# Turned into a Man this Halloween!!!



## ELH(Erin Loves Halloween) (Nov 5, 2008)

My work the Friday before Halloween said we could dress up. Well for Halloween I am a pirate chick and something girly. I decided to go all out and do something funny. Here is my before and my after. If you have seen the Hangover you will appreciate it. I could barely work all day couldn't keep from laughing...











AFTER


----------



## TheCostumer (Oct 12, 2008)

*Turned Myself Into A Woman*

Your costume looked great! Did the beard itch?

Here is myself as a woman namely Martha Stewart










But you looked super! I can see where you had a lot of fun! However, I always like your pirate girls.

Costuming is really a lot of fun.

Have a great weekend.

TC


----------



## wristslitter (Nov 21, 2008)

Erin, dont ever do that again, you make a better man than I do. Costumer, ever do Martha in prison stripes?


----------



## TheCostumer (Oct 12, 2008)

wristslitter said:


> Costumer, ever do Martha in prison stripes?

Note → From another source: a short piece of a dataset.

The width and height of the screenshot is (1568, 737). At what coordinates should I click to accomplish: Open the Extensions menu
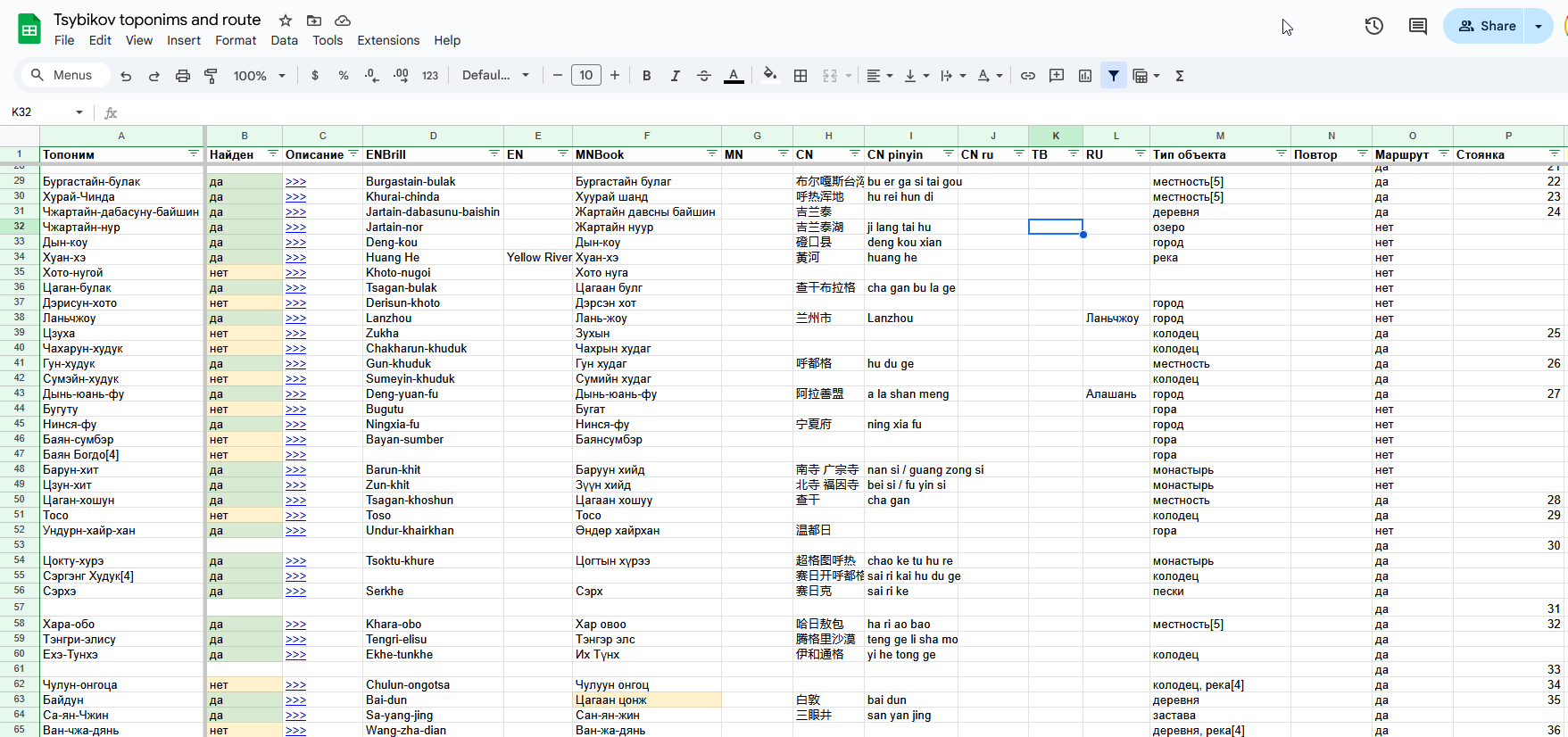pos(388,40)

No. But I have considered doing her as Glampira but don't want to have to fool with all of that makeup. It looks like a real pain!

I think the prison stripes would be best and a lot easier.










TC


----------



## Pumpkin Butcher (Jul 27, 2009)

Great job Erin!! That's hilarious!
I love the movie btw.


----------



## Baron Samedi (Jan 15, 2009)

Oooh.. stick some ironmongery through your nose and a couple of nuts and bolts through your earlobes and you could pass as my son...

Nice job, Erin.


----------



## One eyed Mick (Feb 19, 2008)

Ha ha ha.......that is too funny Erin! You did a great job on your outfit. I bet your co-workers loved it!


----------



## operatingnurse (Aug 22, 2009)

You seriously have to see the "before" to get how awesome the "after" really is - that rocks!


----------



## MHooch (Jun 15, 2007)

That is sooooo cool!! Great job, Erin!


----------



## kittyvibe (Oct 27, 2008)

O god that is just hilarious. Heres the before picture where your gorgeous and then the after with even the slacker jaw, I LOLd , awesome job!!


----------



## chop shop (Oct 31, 2010)

Erin, that was funny...please stay a woman from now on....that man-pic was very creepy. haha.


----------



## ELH(Erin Loves Halloween) (Nov 5, 2008)

That was a one time thing, beards itch!! But it was so fun.


----------